(Rows of pointing data)
---------------

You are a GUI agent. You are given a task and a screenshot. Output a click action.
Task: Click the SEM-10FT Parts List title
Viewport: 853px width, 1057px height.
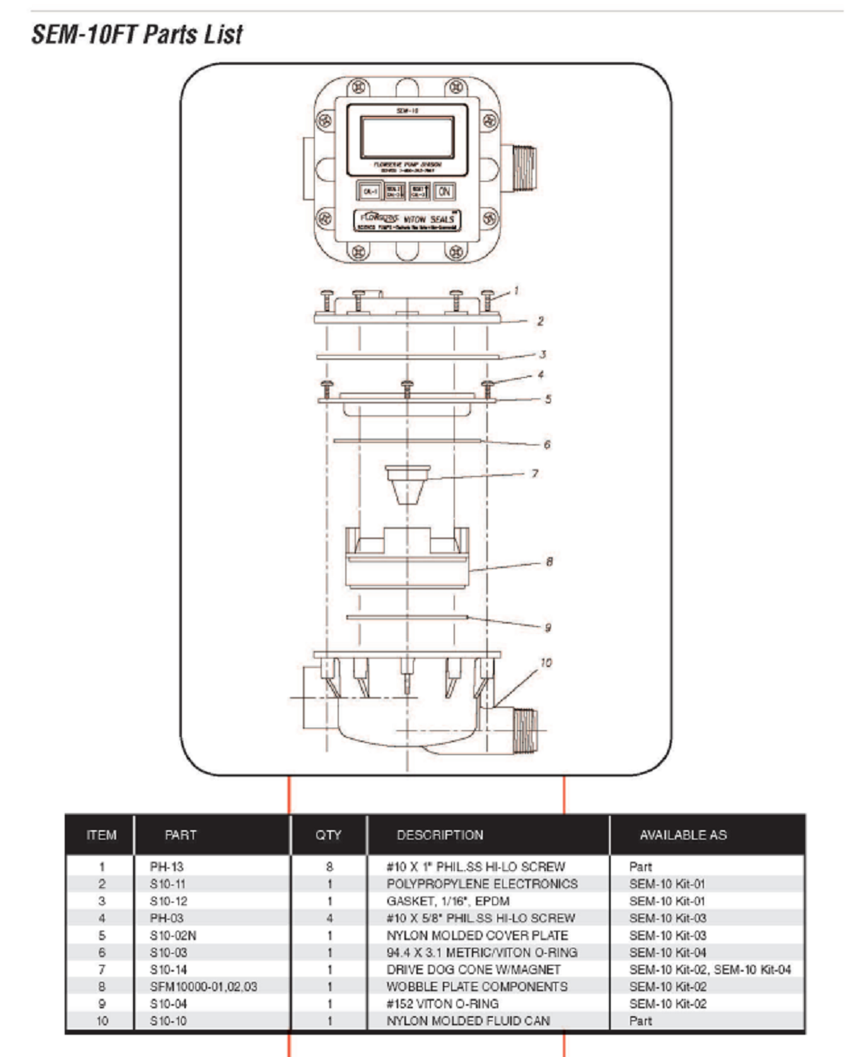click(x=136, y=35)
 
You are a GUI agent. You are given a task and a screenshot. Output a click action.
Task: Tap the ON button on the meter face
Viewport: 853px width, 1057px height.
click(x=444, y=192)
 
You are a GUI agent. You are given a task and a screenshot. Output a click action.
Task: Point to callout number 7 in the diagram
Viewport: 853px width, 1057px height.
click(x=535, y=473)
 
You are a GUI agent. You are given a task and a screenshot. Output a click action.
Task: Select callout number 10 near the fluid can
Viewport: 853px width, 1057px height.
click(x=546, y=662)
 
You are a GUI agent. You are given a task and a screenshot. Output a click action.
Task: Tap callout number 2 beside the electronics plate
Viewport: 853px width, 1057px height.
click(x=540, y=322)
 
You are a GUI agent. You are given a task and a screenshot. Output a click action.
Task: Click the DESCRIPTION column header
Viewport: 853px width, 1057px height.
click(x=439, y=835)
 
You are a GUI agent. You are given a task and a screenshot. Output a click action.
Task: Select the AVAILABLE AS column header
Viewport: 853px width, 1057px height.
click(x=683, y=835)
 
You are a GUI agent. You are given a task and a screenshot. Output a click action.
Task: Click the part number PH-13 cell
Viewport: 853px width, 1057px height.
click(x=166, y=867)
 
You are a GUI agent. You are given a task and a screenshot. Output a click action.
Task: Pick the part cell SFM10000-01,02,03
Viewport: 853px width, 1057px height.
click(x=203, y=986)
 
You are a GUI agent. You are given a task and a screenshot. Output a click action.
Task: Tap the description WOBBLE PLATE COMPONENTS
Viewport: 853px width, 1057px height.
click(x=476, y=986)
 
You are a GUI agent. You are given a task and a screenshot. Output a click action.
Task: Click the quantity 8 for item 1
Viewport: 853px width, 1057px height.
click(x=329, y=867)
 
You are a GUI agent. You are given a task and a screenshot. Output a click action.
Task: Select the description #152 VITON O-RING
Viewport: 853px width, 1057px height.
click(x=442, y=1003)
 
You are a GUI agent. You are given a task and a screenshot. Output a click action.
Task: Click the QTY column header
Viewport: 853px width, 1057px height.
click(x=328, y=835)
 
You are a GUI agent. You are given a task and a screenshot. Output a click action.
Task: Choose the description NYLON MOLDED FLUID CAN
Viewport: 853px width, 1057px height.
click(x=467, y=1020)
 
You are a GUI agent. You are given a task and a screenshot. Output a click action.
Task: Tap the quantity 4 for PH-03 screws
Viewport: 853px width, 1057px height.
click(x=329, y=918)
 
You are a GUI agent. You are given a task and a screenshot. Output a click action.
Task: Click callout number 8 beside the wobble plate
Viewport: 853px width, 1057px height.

---------------

■ Problem requirements ■
Which lines in the listing contain the string "cell"? Locate each one and copy it out in full.

■ Response ■
Task: Click the part number PH-13 cell
Task: Pick the part cell SFM10000-01,02,03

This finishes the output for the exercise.